At this point in the ride I should have twigged that the weather was getting worse! There was rain in the air - you can even see that a splodge has gotten onto the lens of the camera.This seating area is on the other side of the bridge away from the hospital. It even has some parking for bicycles and seating.
Looking towards Trumpington - shared use path, with those horrible ridges set into the path.
Looking back at the new Medical Research Park being built alongside Addenbrooke's Hospital. These cranes are visible for miles (kilometres).
There is an odd path leading from the railway bridge, I am not sure where it will eventually lead to - perhaps alongside the railway line?
After a detour of Sustrans 11 I rejoined it along Long Road - pausing to take this picture of the CGB construction work. This part seems to be progressing more slowly to me - there was certainly a lot of work necessary up on Hills Road close to the railway station to provide a route for the CGB under Hills road alongside the railway track. On the right of the picture there is quite an encampment of workers - the track looks finished - but it has not gotten its recycled chewed up tyre infill yet.

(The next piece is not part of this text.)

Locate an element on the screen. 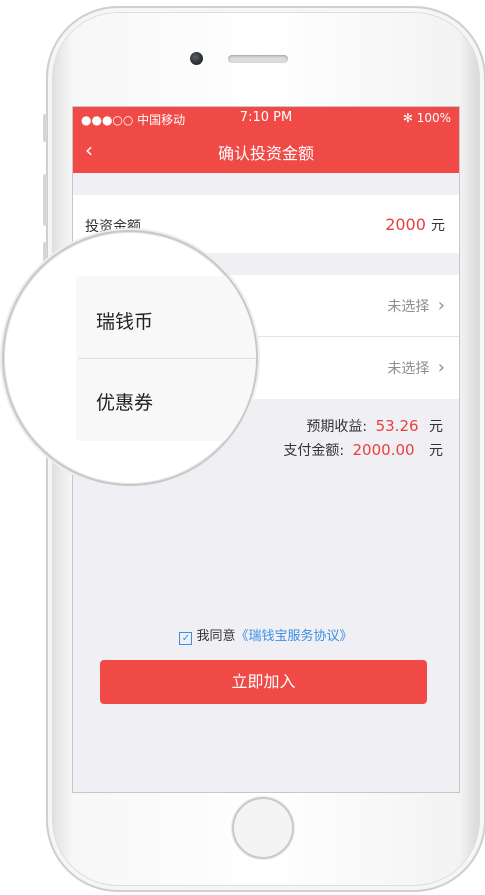 Image resolution: width=485 pixels, height=895 pixels. amount-unit: 元 is located at coordinates (438, 226).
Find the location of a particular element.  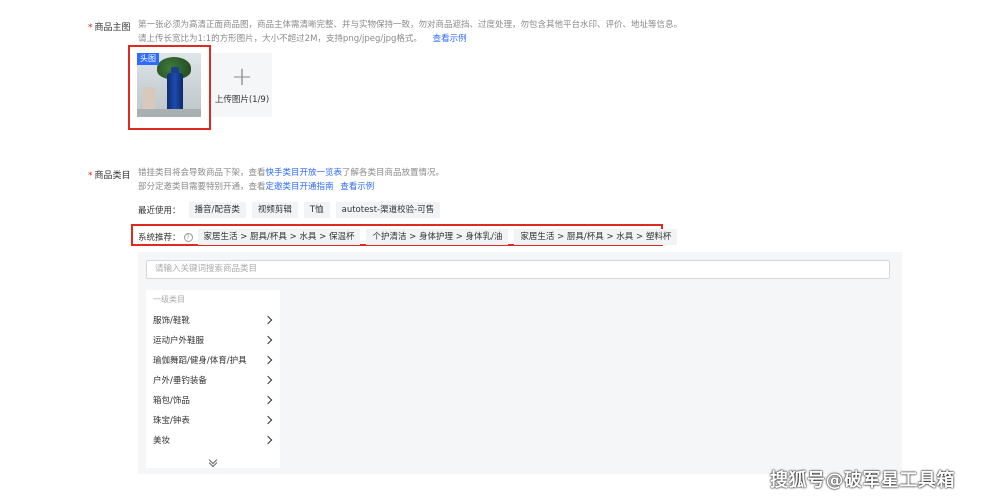

upload-image-button: + 上传图片(1/9) is located at coordinates (242, 85).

At the point I cycled up to the Trumpington Road and headed off towards Cambridge on the shared-use pavement before cycling down through New Bit, alongside Coe Fen then onto the Fen Causeway before crossing the Lammas land onto the A603 before heading off down Grange Road, Herschel Road, Sylvester Road, Adams Road onto Stacey Lane - up past the Cavendish Laboratory. This is a path that goes up to Coton. Why no photographs you might ask. Well it started raining, harder and harder and then hail came down, harder and harder. Despite having waterproof gear on icy-cold water got inside my collar ran down inside my jacket into my gloves. At this point I was freezing and just wanted to get home. My hands were so cold that I got little spams of pain as I went over bumps. Alongside the Cam there were some boat races taking place and I found myself cycling against the tide of cyclists following their boats. It was great to hop into a hot bath when I got home, after first putting all my drenched clothes in the sink to drain.
When you chop up chillies and have slight abrasions on your hands it causes your hands to sting slightly for a while, despite any hand-washing you do. Well I got the same pain from having icy-cold water in my gloves and having to cycle for a while.